Updated by Kill Bill over 7 years ago
Chris Collins wrote:
As an experiment I manually adjusted the php-fpm server configuration so there is more children running and the problem went away since.
It can be adjusted in /usr/local/etc/php-fpm.conf if anyone wants to experiment.
Given 2.4.1 wont support nano type systems anymore I expect memory usage can be loosened up a bit in terms of how restrictive things are configured to save resources.
The low number of processes/children apparently also is an issue with busy captive portals: https://forum.pfsense.org/index.php?topic=136847
So yeah, this should be relaxed by default since nano + i386 are gone, plus a GUI knob to have this configurable would be useful.

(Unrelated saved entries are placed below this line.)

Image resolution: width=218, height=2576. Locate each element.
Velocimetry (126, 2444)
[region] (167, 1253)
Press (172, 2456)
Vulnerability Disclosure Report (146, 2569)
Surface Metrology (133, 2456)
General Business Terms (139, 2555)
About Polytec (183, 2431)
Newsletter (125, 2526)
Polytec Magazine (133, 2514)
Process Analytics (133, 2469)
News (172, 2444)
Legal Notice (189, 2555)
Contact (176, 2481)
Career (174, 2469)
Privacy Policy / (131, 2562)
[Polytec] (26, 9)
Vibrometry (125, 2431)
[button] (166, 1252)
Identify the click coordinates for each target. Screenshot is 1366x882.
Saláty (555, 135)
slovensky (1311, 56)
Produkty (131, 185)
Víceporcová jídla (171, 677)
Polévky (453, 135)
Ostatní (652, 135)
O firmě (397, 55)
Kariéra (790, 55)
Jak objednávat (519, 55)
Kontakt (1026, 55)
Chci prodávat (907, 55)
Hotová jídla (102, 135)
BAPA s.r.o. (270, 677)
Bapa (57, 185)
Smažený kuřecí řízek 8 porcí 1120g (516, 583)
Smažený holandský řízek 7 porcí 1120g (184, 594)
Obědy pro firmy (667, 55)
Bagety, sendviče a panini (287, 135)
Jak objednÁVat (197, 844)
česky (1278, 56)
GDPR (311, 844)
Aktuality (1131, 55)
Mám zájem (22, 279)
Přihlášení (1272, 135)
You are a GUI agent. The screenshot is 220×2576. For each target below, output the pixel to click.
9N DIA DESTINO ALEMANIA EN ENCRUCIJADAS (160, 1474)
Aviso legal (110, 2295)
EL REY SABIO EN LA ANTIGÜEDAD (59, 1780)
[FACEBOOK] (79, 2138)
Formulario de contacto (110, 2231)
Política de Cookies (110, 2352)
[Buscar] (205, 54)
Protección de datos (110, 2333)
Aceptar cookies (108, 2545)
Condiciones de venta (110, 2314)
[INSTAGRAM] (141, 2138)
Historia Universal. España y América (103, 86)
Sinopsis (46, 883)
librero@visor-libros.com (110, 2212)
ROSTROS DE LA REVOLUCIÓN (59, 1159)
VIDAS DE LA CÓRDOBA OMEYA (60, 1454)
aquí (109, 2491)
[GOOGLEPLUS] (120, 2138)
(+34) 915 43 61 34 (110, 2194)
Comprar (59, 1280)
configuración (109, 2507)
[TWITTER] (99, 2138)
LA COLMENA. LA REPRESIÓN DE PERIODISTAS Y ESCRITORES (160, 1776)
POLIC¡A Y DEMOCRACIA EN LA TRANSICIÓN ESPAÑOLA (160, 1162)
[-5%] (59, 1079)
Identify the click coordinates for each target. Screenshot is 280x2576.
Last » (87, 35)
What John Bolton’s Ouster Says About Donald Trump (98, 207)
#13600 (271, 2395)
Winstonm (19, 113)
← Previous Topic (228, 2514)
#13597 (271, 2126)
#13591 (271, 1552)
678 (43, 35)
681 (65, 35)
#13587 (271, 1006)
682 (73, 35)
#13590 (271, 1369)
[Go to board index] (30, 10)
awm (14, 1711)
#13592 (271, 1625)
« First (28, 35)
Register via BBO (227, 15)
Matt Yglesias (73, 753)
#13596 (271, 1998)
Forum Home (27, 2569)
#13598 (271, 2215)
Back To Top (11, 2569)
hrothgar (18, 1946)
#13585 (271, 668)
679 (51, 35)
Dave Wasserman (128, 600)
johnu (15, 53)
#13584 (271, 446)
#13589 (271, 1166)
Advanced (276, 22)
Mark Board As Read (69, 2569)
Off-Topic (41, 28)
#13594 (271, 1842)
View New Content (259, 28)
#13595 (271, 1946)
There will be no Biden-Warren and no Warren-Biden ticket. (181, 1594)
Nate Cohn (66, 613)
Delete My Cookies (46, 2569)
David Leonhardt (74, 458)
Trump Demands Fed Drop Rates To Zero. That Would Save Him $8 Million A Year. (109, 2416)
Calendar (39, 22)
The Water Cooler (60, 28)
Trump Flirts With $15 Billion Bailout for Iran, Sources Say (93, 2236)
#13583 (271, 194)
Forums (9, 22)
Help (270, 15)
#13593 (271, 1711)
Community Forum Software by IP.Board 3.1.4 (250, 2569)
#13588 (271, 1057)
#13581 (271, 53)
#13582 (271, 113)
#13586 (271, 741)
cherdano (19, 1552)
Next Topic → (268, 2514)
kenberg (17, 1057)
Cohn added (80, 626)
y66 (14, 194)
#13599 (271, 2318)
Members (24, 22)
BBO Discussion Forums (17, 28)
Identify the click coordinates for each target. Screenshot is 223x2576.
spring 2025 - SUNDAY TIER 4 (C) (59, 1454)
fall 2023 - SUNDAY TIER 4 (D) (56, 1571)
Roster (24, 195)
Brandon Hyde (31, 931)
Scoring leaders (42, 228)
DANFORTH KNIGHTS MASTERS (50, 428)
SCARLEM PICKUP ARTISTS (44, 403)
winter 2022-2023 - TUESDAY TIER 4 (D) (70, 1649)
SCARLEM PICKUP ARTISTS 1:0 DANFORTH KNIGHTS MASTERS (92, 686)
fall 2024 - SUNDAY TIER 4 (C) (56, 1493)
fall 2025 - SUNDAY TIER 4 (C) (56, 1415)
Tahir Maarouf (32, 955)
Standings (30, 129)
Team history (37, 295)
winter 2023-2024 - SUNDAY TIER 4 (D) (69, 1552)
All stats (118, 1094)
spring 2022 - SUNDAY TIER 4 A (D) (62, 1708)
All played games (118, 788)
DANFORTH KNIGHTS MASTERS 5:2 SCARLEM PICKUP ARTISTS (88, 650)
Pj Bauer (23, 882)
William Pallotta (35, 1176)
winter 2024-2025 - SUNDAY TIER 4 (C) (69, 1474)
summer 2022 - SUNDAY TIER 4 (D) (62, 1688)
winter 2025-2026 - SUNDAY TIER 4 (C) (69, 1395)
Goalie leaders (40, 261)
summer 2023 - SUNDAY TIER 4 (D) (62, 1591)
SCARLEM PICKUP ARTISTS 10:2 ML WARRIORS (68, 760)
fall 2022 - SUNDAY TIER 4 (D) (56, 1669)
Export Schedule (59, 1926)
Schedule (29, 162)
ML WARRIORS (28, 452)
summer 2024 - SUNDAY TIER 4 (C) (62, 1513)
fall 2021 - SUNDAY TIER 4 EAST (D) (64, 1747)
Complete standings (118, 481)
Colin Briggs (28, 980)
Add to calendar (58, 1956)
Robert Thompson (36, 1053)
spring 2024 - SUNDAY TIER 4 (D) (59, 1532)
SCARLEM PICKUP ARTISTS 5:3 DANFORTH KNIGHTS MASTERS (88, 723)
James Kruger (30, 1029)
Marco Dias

Updated by Jim Pingle about 7 years ago
- Target version changed from 2.4.1 to 2.4.2
There have been some fixes here in the IPsec widget and pfBlocker which may help - moving this forward in case there are any other issues that linger
Updated by Anonymous about 7 years ago
Running for 12+hours, dashboard up, IPSec widget (and many others including pfBlocker) loaded, no issues. (2.4.2.a.20171103.1355)
Update: been running for well over a day, still no problems.
Updated by Serrjo Downe over 6 years ago
Chris Collins wrote:
As an experiment I manually adjusted the php-fpm server configuration so there is more children running and the problem went away since.
It can be adjusted in /usr/local/etc/php-fpm.conf if anyone wants to experiment.
Given 2.4.1 wont support nano type systems anymore I expect memory usage can be loosened up a bit in terms of how restrictive things are configured to save resources.
I was having this problem and changing max children to 10 fixed my issue - Thank you kind sir!